* **What is expected**:
Present each line of the entries below as a Markdown table with the columns Row and Line, numbering the rows and omitting blank lines. Leave the pictures out of the table.
======== Material for the task ========
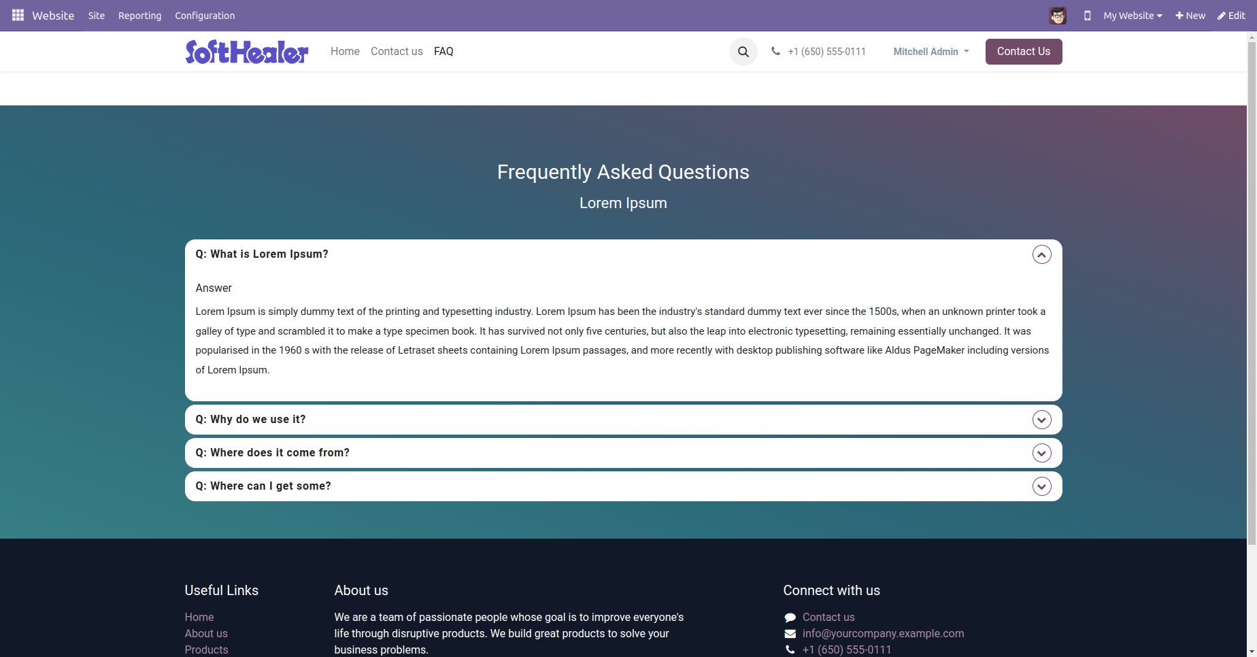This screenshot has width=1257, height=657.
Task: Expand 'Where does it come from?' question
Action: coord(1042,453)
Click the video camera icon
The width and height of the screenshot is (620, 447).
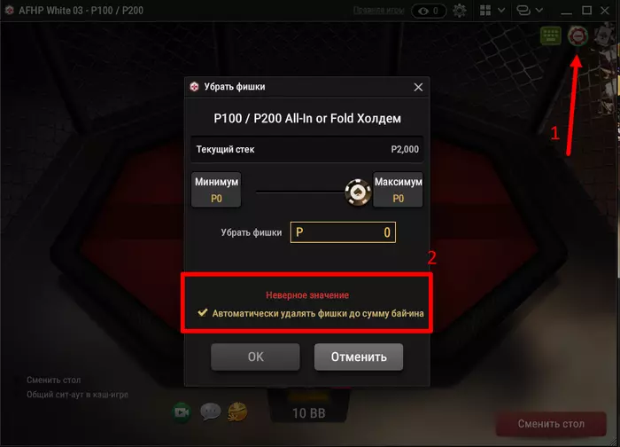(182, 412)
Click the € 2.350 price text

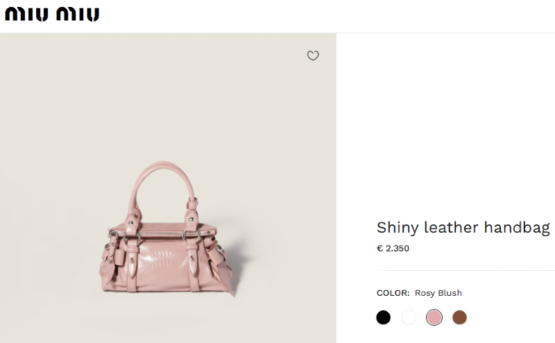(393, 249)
========
* **Written answer**:
| Row | Line |
|---|---|
| 1 | This screenshot has width=1257, height=657. |
| 2 | Task: Expand 'Where does it come from?' question |
| 3 | Action: coord(1042,453) |
| 4 | Click the video camera icon |
| 5 | The width and height of the screenshot is (620, 447). |
| 6 | (182, 412) |
| 7 | Click the € 2.350 price text |
| 8 | (393, 249) |